Throughout history, the Scots and the English have rarely got along. In times past, when the two countries were separated, not only by culture, but also by monarch, the Northumberland borderlands were a dangerous place. There were cattle-raids, feuds, murders and small-scale local skirmishes, of course, but much more serious were the full-scale armies which not infrequently invaded the lands across each border.

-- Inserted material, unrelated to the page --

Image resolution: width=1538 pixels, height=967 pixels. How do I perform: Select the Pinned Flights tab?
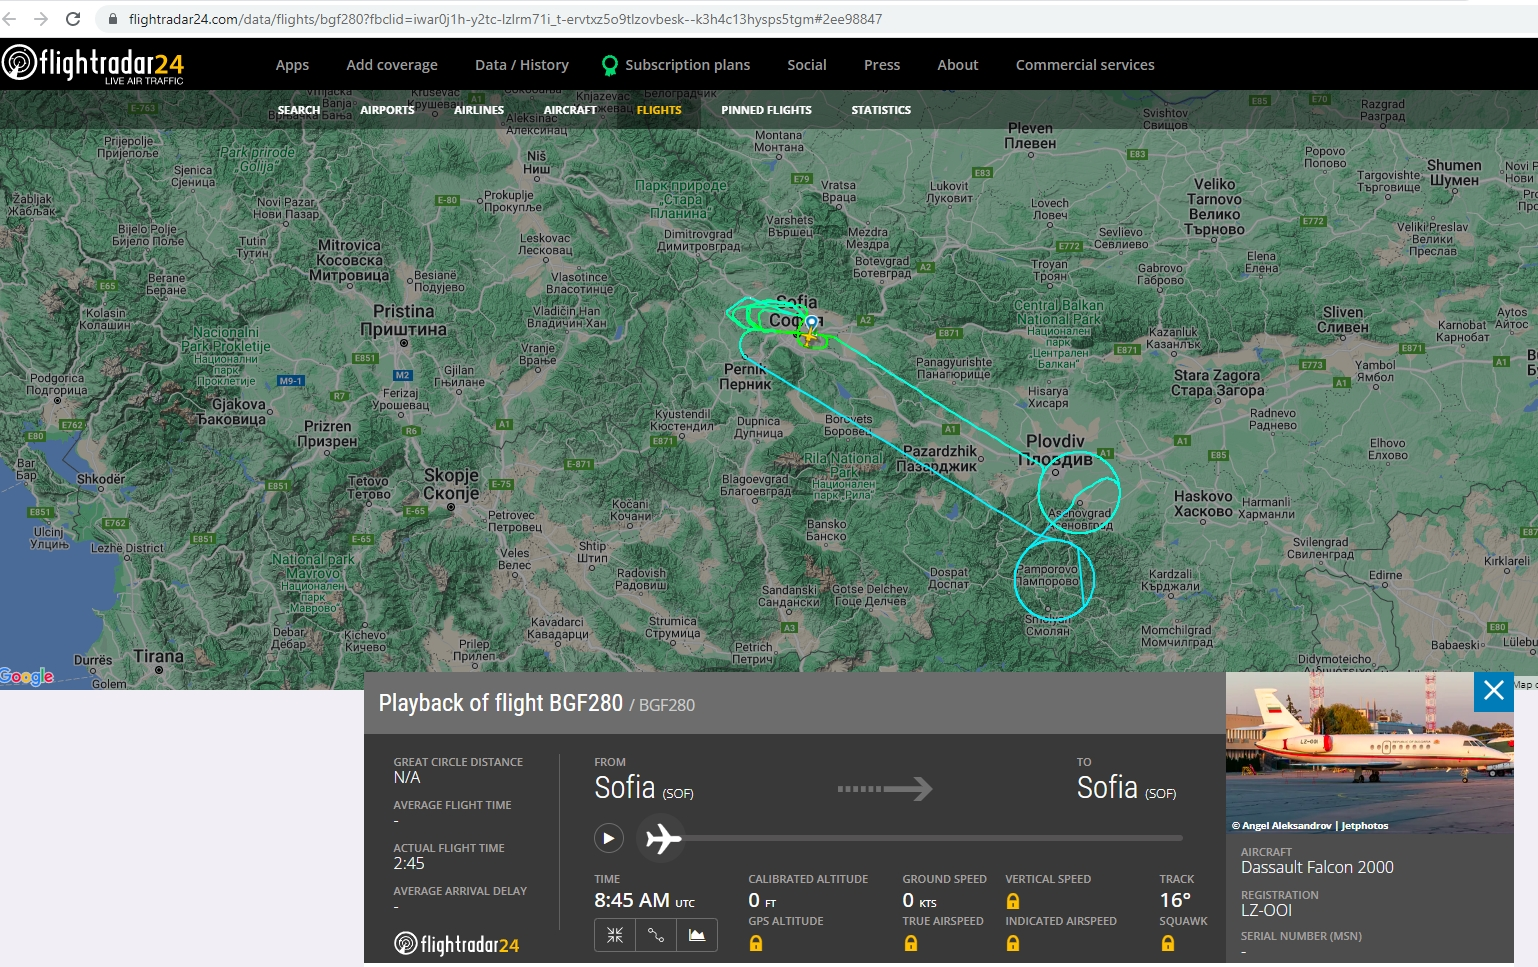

In Northumberland, the Scottish threat loomed constantly. The Celtic monarchs always took a great interest in English affairs, as indeed the southerners did in those across the Solway-Tweed divide. There had been a mutual mistrust from the earliest times, when the Saxons first stepped from their boats. The English had never been satisfied with the land they held and for them, expansion was the name of the game. As far as the Scots were concerned, therefore, attack was the best form of defence. Throughout the medieval period and later, the Scottish monarchs were more-or-less forced to associate themselves with England's enemies in order to keep their nation strong: the Welsh, the Vikings, the Lancastrians - or the Yorkists, who cared as long as the English were divided - and, of course, the 'auld alliance' with the French.
The Battle of Hexham
Whether through invasion or other forms of assistance given by the Scots to England's adversaries, it was the border which made Northumberland one of the most favoured battlegrounds in England.